The honor court case against UNC history graduate student Maya Little has been dismissed.

Little said Thursday that the panel hearing her appeal had ruled that Little’s “basic rights” were violated during the initial hearing.

The first panel to hear Little’s case found her guilty of violating the university’s honor code when she poured a mixture of what she said was her own blood and red ink on the Confederate monument on the Chapel Hill campus known as Silent Sam in the spring of 2018.

Little objected to one of the panelists on the first hearing, Frank Pray, who had made comments on social media supporting Silent Sam and criticizing protesters calling for its removal.

Pray remained on the panel and voted for sanctioning Little in what turned out to be a 3-2 decision.

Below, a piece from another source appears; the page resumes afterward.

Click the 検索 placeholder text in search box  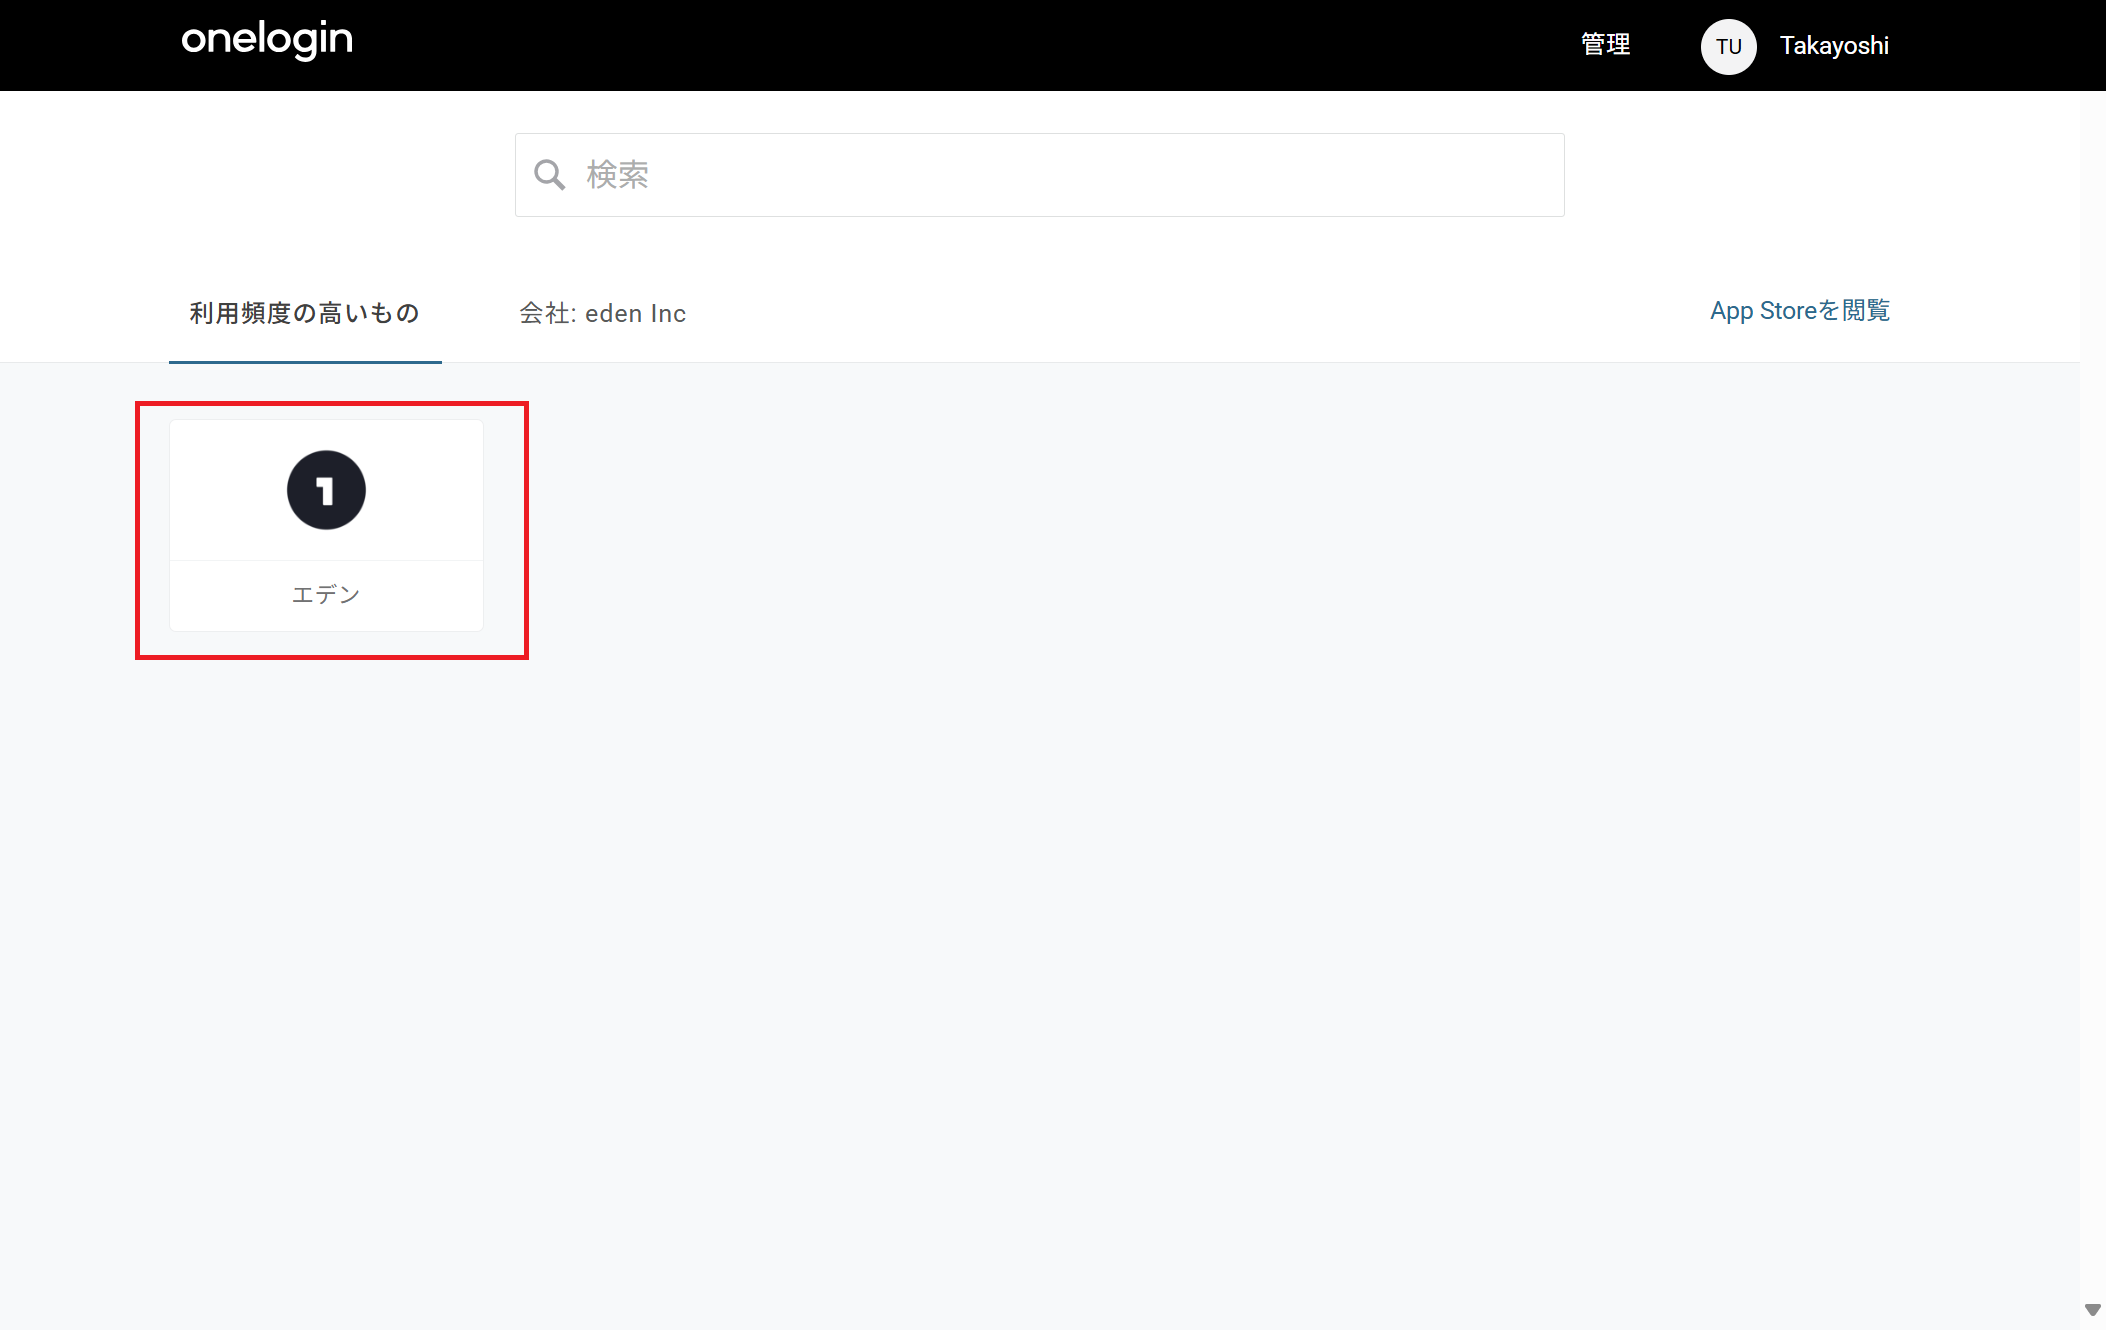click(617, 175)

She was also criminally charged with a misdemeanor count of defacing a public monument for her actions last year. That case resulted in a guilty verdict, but the Orange County judge hearing the case continued judgment and waived all costs associated with the ruling, meaning she faced no further punishment.

Little’s honor court appeal was heard on Tuesday.

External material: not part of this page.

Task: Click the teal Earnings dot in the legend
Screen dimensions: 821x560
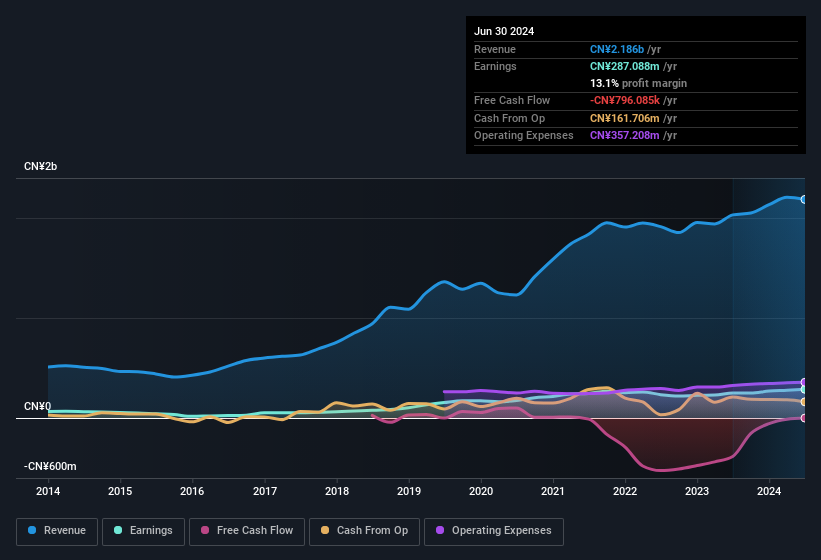Action: [x=118, y=531]
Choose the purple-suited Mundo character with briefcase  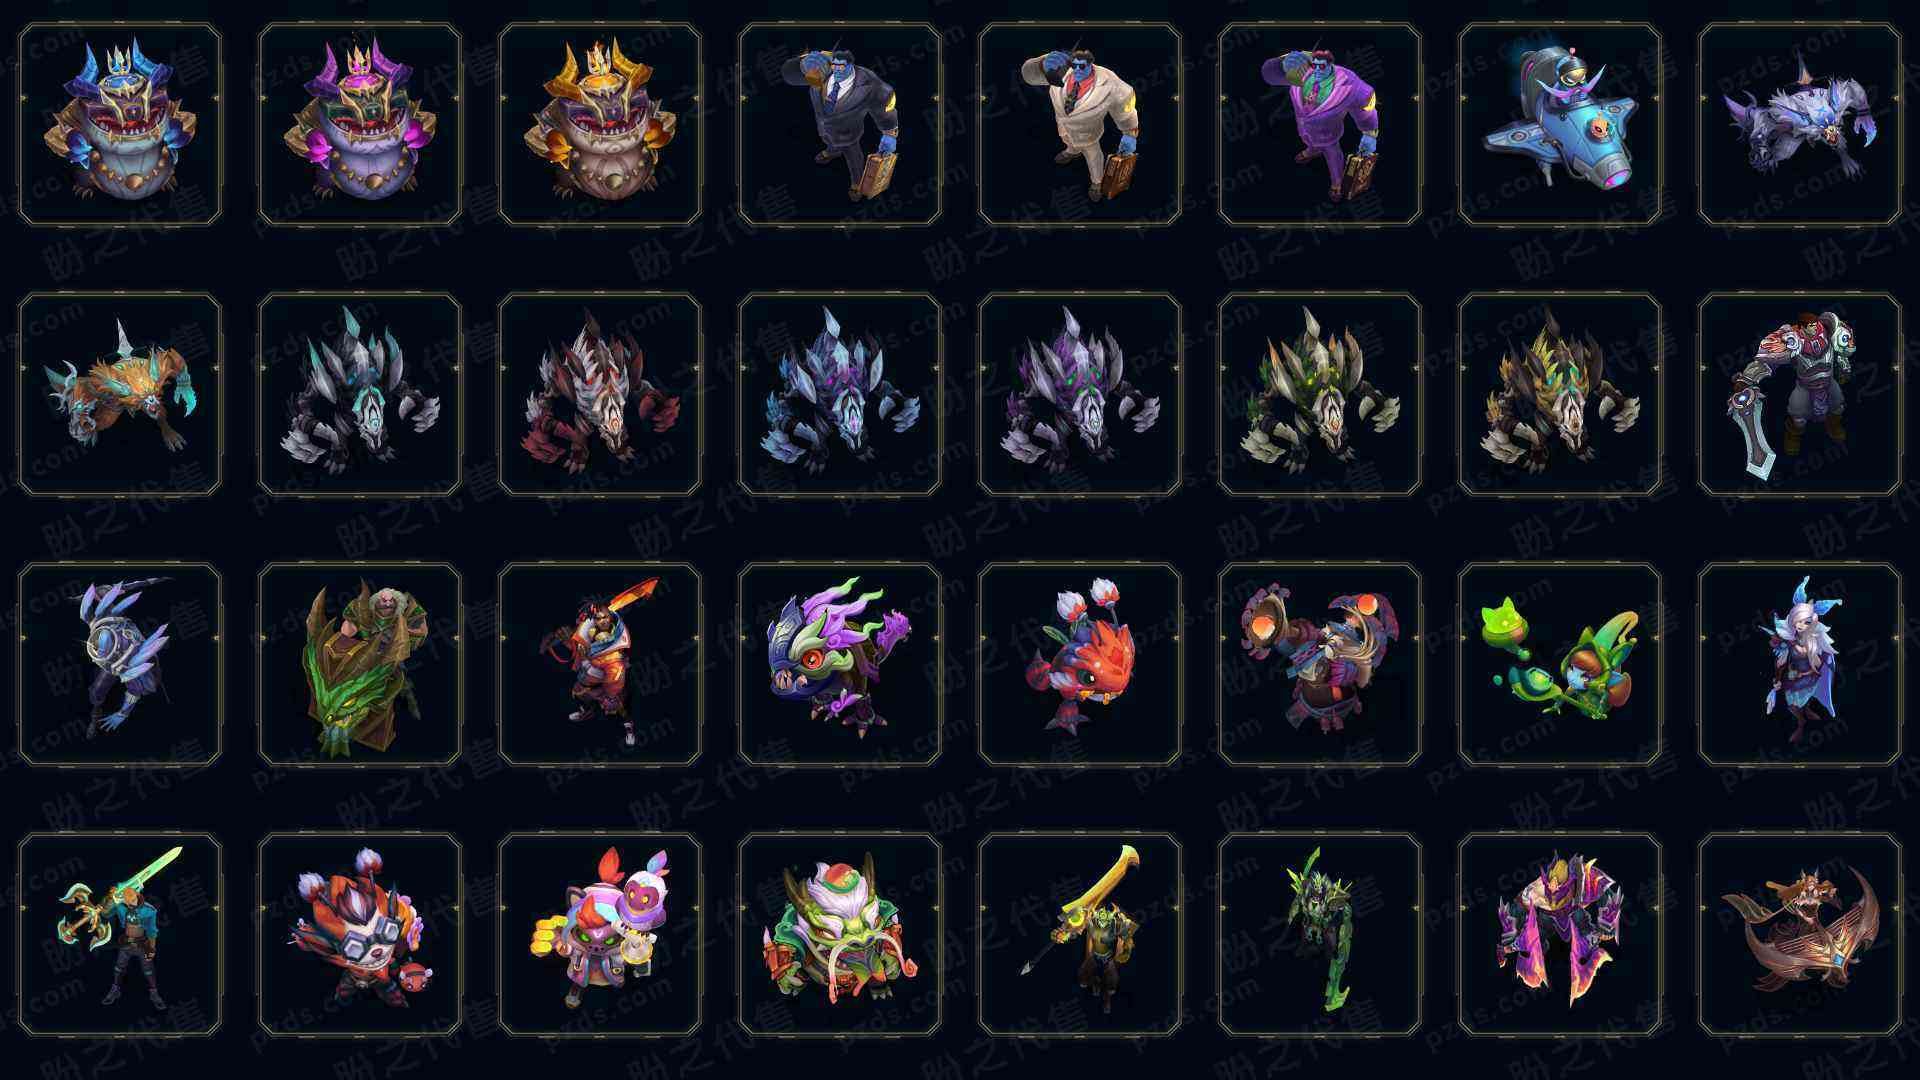(x=1320, y=124)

Prior to the hearing, activists rallied on the campus and placed a memorial to James Cates, who was murdered in the Pit on the UNC campus in 1970. Another marker honoring the “Negro Wench” referenced by Julian Carr at his dedication speech for Silent Sam in 1913 was placed in the public right of way on Franklin Street.

The marker honoring Cates was removed by Wednesday morning. The memorial on Franklin Street remained in place as of Thursday afternoon.

Protesters toppled the Silent Sam statue last August. The remaining base of the monument was ordered to be removed by then-chancellor Carol Folt in mid-January.

Five members of the UNC System Board of Governors are working with the campus administration to develop a plan for the future of the Confederate monument by a mid-March deadline.